This is titled Drive and according to the PR blurb, features a high-tempo driving beat and a catchy instrumental hook.
“The single really captures the sensation of being behind the wheel and just driving. The soaring chorus in Drive brings to mind the feeling of being out on the open road, far away from life's small problems,” it said.
That follows the release of his single, titled Voyager at the Heliopause, in June as a tribute to the NASA Voyager spacecraft launched in 1977 and which last year departed the solar system and is now travelling in interstellar space.
Last year he released his debut album titled VHS, a collection of instrumental tracks he began writing back in 2003 while travelling for work as an aerospace engineer in the US.
Each track was written in a different location, titled with the name of a city, airport code or local attraction and captures the vibe of each place and moment in time.
Dr Boshuizen grew up in Tumbarumba , NSW, and developed an early passion for space inspired by Voyager’s mission.
He dreamed of becoming an astronaut and since most US astronauts started out as pilots in the US Air Force, he sought to join the RAAF to become a fighter. He quickly discovered that could never be as he is colour blind.
After completing a doctorate in physics at the University of Sydney he scored a job at the NASA Ames Research Center in northern California, working on a range of projects, including a lunar lander, an electric airplane and the world’s smallest satellite called PhoneSat.
The nickname Dr Chrispy came from NASA co-workers.
In 2014 he won the Advance Global Award as a the Greatest Australian Not Living in Australia.

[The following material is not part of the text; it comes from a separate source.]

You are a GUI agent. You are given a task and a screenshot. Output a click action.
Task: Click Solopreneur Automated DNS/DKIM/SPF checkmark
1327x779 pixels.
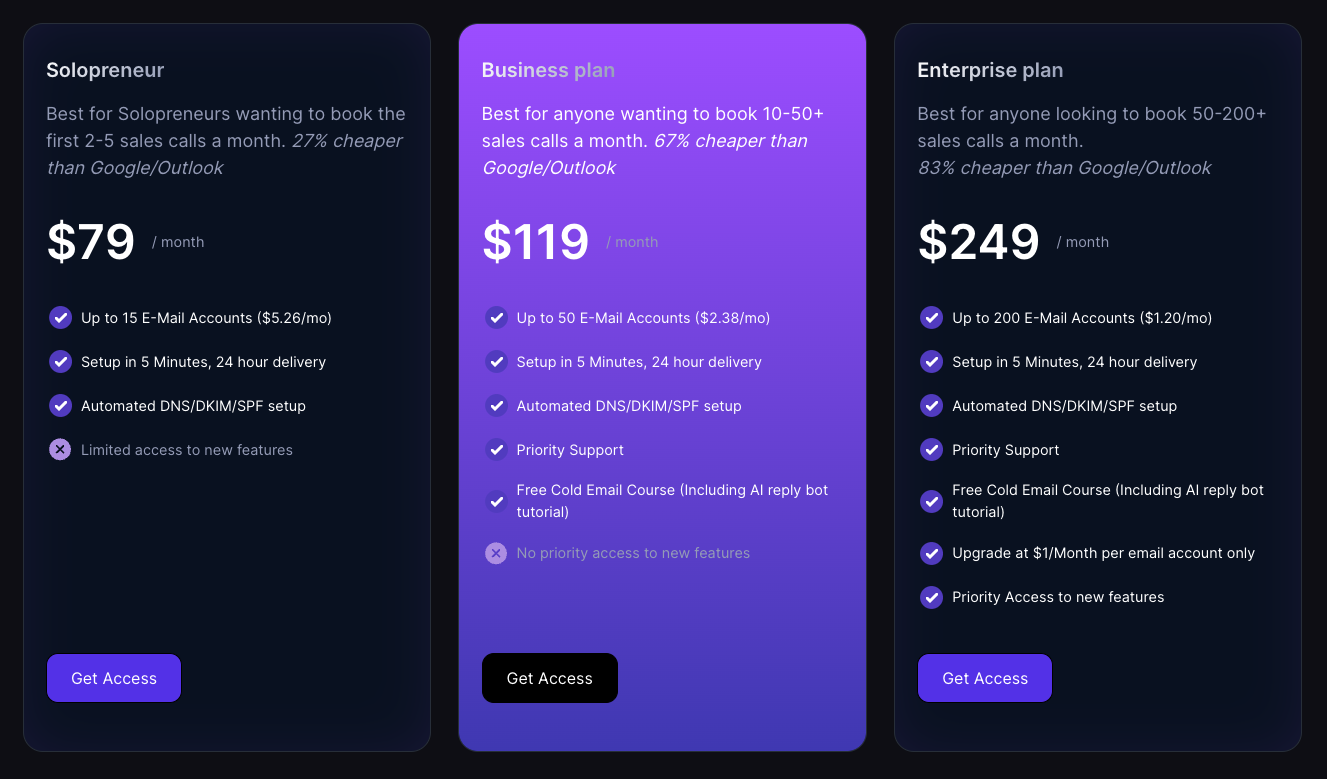coord(60,406)
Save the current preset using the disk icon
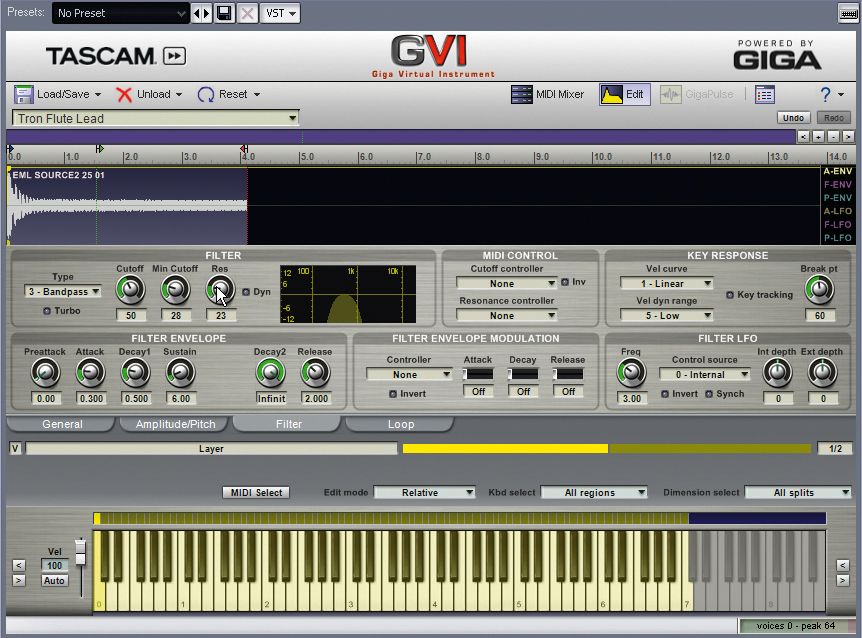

“I was always interested in space as a child. I remember reading about the Voyager I and II spacecraft reaching Saturn, Jupiter and Neptune, and being fascinated by the idea of one day going myself,” he said in an interview with the UK techno music website Steel City Collective.
“So from an early age I decided I wanted to work in the space industry. I am Australian, but Australia doesn’t have much space activity so after finishing my education I moved to the US.
“One of the coolest things I did was put an Android Nexus One smartphone into orbit around the Earth as a stand-alone satellite. This was a spacecraft that was almost like Sputnik with a camera, and it only cost $500.”
That developed from the realisation of Dr Boshuizen and NASA researchers that the typical smartphone from earlier this decade had more processing power and memory than the typical satellite of that era.
Three were launched in 2013, followed by a further two. These weren’t destined for long life – they had only onboard batteries for power – but were cheap and demonstrated that consumer grade electronics could function in space.
In 2010, he and two other NASA scientists founded Planet Labs, which runs a constellation of satellites producing Earth imagery.
All the while, Dr Boshuizen retained a passion for electronic music, doing much of his composing on a laptop while travelling.